Dataset items:
----------------
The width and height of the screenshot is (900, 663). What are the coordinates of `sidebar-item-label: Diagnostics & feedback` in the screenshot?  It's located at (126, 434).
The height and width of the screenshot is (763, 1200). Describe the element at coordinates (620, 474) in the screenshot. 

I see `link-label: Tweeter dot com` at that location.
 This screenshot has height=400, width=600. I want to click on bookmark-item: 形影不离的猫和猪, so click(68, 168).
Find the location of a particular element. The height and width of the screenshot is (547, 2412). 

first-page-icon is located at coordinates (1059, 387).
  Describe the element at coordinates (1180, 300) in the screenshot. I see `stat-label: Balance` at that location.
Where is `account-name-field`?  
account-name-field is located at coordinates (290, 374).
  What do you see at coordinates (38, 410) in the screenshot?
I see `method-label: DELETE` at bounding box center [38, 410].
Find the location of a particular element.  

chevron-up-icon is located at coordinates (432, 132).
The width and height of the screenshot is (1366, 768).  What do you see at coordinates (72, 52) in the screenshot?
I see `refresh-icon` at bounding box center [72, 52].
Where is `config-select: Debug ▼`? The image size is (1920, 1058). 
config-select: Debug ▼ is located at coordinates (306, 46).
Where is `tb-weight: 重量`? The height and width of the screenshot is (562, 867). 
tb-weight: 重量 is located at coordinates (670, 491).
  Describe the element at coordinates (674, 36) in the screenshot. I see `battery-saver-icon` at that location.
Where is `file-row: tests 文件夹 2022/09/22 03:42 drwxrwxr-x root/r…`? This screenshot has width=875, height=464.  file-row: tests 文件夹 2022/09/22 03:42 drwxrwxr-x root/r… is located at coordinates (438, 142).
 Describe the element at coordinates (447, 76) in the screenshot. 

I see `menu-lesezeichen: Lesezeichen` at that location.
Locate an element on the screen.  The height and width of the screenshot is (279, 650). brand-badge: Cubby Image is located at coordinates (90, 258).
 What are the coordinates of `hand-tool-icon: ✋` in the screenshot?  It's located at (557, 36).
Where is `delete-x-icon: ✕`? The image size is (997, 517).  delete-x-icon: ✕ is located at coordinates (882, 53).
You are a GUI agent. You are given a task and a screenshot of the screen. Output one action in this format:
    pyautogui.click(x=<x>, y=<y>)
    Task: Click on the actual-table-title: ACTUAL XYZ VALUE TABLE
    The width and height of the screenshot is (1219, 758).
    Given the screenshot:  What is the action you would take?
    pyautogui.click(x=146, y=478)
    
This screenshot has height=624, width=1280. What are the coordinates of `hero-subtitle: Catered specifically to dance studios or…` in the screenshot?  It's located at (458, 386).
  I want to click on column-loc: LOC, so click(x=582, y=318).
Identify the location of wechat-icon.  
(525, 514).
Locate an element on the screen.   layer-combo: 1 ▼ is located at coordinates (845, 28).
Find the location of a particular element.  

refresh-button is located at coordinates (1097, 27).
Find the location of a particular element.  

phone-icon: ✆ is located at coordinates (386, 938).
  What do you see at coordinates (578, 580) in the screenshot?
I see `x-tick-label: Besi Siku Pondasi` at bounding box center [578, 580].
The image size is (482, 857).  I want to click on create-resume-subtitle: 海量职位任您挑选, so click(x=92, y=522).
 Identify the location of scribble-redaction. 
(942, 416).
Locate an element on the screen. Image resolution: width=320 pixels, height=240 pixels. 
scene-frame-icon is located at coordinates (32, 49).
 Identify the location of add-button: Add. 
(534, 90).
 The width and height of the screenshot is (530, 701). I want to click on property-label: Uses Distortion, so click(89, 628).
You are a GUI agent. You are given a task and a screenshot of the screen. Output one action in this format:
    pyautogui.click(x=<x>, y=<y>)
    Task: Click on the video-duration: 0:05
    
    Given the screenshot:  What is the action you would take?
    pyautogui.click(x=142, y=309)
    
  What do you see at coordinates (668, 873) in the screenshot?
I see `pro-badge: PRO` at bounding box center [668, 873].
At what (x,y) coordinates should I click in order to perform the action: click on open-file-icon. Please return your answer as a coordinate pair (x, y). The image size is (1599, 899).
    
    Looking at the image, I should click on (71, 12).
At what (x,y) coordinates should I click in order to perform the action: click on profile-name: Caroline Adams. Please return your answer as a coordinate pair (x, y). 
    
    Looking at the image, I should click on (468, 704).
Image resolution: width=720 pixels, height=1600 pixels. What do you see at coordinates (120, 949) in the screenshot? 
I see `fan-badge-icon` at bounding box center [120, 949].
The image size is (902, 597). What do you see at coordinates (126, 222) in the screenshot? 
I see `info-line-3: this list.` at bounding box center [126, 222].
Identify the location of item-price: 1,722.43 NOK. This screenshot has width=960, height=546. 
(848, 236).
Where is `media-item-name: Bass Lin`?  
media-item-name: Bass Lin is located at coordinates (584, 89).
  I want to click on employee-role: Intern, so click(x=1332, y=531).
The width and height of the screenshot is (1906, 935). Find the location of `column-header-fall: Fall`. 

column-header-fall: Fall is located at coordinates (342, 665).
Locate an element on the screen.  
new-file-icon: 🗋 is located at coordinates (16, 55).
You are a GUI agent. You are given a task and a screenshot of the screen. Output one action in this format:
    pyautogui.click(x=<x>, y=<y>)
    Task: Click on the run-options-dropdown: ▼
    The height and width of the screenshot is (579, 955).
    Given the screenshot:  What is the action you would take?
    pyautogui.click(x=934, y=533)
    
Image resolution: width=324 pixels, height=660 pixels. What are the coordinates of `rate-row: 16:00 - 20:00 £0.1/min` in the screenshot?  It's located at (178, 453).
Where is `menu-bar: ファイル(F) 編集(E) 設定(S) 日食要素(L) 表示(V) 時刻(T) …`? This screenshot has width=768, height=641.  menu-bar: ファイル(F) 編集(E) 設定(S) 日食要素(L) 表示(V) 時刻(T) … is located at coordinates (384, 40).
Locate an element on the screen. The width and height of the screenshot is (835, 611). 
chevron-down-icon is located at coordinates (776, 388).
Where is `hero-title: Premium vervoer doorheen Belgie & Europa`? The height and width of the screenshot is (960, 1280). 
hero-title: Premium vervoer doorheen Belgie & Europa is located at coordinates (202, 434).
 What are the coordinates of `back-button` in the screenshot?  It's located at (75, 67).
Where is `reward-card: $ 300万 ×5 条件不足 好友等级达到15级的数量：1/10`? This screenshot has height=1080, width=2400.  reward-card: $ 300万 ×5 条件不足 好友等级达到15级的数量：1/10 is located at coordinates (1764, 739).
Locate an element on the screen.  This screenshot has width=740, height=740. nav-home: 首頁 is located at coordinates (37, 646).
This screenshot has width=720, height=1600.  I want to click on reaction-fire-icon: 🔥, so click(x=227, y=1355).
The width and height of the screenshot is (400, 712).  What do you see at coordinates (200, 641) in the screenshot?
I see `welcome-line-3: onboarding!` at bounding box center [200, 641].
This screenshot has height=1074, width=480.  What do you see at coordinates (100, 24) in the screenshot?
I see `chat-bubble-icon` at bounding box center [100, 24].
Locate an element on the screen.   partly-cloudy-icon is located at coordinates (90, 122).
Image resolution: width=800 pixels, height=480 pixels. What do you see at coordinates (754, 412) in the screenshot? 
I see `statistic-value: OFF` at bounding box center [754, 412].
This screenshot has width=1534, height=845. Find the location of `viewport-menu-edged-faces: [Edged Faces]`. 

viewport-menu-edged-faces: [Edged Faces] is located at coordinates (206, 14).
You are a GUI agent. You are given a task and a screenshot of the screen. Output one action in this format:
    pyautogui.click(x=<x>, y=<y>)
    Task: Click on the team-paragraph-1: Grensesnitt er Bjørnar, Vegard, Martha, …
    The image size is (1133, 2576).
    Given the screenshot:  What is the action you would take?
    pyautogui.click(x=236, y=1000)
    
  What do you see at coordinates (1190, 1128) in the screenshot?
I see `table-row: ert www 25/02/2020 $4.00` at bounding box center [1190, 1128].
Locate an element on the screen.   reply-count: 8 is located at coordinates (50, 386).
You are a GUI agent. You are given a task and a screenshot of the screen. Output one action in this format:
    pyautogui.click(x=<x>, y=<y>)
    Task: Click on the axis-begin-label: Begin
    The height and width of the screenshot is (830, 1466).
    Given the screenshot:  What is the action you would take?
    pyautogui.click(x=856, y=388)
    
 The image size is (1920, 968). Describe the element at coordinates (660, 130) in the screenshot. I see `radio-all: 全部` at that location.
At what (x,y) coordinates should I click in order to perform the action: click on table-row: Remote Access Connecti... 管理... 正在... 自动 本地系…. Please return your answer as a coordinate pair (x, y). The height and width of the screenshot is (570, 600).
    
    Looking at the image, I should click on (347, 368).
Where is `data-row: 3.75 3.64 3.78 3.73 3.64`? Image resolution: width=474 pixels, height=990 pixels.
----------------
### Your objective
Extract each line of the data above that contains the string "viewport". The match is case-sensitive.

### Reply
This screenshot has width=1534, height=845. Find the location of `viewport-menu-edged-faces: [Edged Faces]`. 
viewport-menu-edged-faces: [Edged Faces] is located at coordinates (206, 14).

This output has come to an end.